3. The First Stage Of Scaling

We start scaling by adding new adsets to our existing campaign and the total number of new adsets depend on our budget. Some people like me start pretty slow by adding 2-3 new adsets but there are others who add a lot more. In the first and second scaling stages, I prefer taking the “safe” route and add a normal amount of adsets and not go crazy.

The number of new adsets to add also depend on your campaign performance and how confident you feel. For example:

If I’m getting really cheap conversions and my campaign just screams a “6 FIGURE WINNER RIGHT HERE” then there’s no way I’m taking it slow. I will jump in and instead of launching 3 new adsets, I’ll launch 15 or even 20 new adsets!

Now that we know what to do in the first scaling stage, let’s jump in to all the different scaling techniques we can use:

Scaling by duplicating winning adsets – This scaling technique is probably the most common and widely used by a lot of successful dropshippers. Simly take a winning adset and duplicate it x3, x5 or even x10 times depending on your budget and how much of the risk you want to take. It’s also best if the adset we’re duplicating has a big audience(200k, 500k, 1m+) and not a small one(10k, 30k, etc).

Once we finished duplicating our winning adset “x” times, we’ll need to keep a close eye on our new adsets and later kill the ones with bad performance. Don’t wait too much and kill the ones that don’t bring sales and already reached the break-even point. Remember that duplicate adsets get much less “grace” time and should be killed faster than regular ones.

And you should also kill these adsets if you see barely any link clicks. Follow the regular “when to kill an adset” rules – You can read about it in my previous How To Test Products The Right Way Using Facebook Ads article(point 6).

Scaling by duplicating winning adsets with a slight change – This is the technique I currently use. If before I was simply duplicating a winning adset, now I prefer duplicating it with a tiny change. There’s no real reason to that as I don’t think duplicated adsets really “compete” against each other, especially if the audience is big enough. It’s just that I found duplicating an adset with a slight change to work much better for me.

This change can be by changing something in the targeting like gender, age or adding/removing an interest. Examples:

  1. If our winning adset targets desktop+mobile users, then a slight change we can make is to target only mobile users. Or to target only mobile iOS users.
  2. If our winning adset targets nurses, then a slight change can be to target nurses with kids(Nursers + Parents[all]). Or to target nurses who are single.
  3. If our winning adset targets men(18-34) who like video games, then a slight change can be to target men(18-34) who like video games AND now in college/university.

This is how I start and scale my campaigns – By making a small change in the original winning adset and let it run.

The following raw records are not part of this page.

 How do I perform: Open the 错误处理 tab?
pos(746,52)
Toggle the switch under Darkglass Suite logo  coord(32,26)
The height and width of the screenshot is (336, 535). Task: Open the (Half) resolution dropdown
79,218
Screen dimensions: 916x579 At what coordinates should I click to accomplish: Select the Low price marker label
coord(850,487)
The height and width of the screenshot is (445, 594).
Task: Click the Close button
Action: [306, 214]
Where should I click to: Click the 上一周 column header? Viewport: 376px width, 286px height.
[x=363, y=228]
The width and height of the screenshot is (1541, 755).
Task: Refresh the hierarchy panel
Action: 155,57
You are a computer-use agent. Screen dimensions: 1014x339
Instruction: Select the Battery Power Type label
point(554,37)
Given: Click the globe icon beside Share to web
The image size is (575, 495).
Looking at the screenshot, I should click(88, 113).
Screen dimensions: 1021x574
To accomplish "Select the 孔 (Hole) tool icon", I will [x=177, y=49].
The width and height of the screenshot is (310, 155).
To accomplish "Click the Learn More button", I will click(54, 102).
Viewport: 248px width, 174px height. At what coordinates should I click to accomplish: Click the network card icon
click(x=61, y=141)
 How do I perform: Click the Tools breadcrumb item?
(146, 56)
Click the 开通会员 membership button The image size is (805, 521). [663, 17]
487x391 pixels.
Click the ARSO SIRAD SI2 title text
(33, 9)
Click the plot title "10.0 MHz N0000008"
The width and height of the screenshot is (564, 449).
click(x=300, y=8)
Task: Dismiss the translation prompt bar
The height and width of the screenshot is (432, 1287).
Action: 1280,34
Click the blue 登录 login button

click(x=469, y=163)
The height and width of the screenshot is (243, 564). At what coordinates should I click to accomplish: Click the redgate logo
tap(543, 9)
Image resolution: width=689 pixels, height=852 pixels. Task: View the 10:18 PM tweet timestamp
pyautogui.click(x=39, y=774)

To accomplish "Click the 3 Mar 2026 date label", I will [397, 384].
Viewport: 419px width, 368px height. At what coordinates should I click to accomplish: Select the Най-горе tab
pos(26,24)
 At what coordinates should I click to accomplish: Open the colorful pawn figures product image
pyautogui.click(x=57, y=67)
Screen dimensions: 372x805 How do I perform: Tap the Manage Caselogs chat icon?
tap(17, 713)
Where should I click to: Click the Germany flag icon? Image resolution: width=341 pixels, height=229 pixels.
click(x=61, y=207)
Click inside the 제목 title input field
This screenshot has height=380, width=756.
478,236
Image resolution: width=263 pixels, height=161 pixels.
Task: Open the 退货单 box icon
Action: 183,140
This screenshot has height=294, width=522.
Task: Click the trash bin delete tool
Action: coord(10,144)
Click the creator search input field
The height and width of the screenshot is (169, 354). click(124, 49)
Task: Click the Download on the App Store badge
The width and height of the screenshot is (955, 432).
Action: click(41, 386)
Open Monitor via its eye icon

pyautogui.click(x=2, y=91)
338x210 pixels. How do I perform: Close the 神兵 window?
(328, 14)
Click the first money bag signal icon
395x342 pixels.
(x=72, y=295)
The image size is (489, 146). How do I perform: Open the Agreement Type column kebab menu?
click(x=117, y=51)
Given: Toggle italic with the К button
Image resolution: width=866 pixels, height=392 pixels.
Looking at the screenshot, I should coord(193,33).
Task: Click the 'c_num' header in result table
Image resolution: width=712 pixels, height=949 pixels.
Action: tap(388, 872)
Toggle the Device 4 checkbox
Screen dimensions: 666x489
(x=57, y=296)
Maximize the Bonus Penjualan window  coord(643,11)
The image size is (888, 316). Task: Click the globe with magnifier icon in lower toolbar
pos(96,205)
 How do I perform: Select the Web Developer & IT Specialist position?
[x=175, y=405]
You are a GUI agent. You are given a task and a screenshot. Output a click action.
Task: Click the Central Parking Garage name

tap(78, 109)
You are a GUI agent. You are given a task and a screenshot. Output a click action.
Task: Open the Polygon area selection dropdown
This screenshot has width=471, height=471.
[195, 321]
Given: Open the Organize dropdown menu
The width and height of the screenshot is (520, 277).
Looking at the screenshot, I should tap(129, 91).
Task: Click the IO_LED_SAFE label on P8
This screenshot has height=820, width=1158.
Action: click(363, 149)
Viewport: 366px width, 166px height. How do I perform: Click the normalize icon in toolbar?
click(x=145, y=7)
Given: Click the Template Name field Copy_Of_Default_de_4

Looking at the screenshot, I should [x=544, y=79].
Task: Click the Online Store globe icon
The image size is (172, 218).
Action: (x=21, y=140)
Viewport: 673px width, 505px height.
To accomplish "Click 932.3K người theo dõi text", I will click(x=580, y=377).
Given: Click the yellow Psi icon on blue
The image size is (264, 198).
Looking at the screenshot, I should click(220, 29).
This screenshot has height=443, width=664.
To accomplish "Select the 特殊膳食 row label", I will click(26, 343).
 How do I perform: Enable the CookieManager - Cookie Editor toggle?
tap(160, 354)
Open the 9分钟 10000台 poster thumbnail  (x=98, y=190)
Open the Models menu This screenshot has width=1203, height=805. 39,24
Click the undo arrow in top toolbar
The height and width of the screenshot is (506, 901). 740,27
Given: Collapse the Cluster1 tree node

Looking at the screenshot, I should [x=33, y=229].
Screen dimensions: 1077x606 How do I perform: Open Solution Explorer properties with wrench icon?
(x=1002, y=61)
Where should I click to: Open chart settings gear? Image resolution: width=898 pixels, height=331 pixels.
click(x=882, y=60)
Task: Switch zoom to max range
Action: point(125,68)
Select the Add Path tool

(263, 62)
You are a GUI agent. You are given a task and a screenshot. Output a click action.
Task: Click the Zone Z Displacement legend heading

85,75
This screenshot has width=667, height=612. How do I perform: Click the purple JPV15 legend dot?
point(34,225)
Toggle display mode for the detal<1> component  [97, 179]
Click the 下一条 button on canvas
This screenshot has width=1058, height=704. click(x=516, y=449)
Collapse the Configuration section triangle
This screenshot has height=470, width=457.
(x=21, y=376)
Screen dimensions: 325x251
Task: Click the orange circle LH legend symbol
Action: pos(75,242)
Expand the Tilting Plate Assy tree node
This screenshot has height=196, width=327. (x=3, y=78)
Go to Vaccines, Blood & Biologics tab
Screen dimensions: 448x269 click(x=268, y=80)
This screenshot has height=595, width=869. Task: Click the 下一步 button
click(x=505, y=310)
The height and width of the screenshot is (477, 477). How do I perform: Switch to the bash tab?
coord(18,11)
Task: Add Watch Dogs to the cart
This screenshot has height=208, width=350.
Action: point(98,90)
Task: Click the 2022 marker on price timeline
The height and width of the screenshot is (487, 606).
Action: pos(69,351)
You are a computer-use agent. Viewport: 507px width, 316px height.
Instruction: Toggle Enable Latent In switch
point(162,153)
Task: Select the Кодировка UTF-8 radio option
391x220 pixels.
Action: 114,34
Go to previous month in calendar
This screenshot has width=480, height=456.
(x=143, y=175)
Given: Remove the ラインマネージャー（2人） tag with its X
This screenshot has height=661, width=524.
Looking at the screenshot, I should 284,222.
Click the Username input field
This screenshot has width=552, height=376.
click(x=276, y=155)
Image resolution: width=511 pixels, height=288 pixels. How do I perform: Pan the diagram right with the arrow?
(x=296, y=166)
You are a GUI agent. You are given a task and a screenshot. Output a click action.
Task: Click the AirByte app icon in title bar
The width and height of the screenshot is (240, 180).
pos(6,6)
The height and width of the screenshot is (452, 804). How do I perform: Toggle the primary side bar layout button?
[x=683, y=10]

Scaling by duplicating and raising the daily budget of winning adsets – This is not a technique I use but I tried it and in some occasions it worked and in some it didn’t. I must admit that I am not a big fan of big daily budgets and I usually stick to small $7-$10 budgets. This may lead to me having campaigns with hundreds of active adsets but I’m ok with that.

Nothing out of the ordinary here, simply duplicate your winning adset and give it a bigger budget. It can be $20 daily, $30 daily or even $200 daily. It all depends on your advertising budget and how much you can risk. If you’re new to this and want to try it, then just double your original budget and if it works well, double it again. For example:

If you daily budget for a winning adset is $10, then duplicate it and double the budget to $20. If the new adset gives you good results, duplicate it and double the budget again to $40. This is what I call the “safe” way. Of course, if this is too slow for you then you can always try much bigger budgets and maybe it’ll work for you. You can never know until you try 😉

Scaling by raising the daily budget of your original winning adsets – This is something I do not recommend doing and im my opinion, you should always avoid editing a working adset especially if it brings sales. This is because once you touch a working adset, it goes back to it’s “learning” phase and you can kiss goodbye getting sales with that adset. Even Facebook reps are saying the same thing that you should not touch a working adset but instead duplicate it if you want to make an edit.

BUT, I must point this scaling technique because for some marketers it simply works. They just raise the budget of a working adset and let it run. That’s it… A lot of marketers and even Facebook reps don’t recommend doing it but if you want to try then you’re free to do so.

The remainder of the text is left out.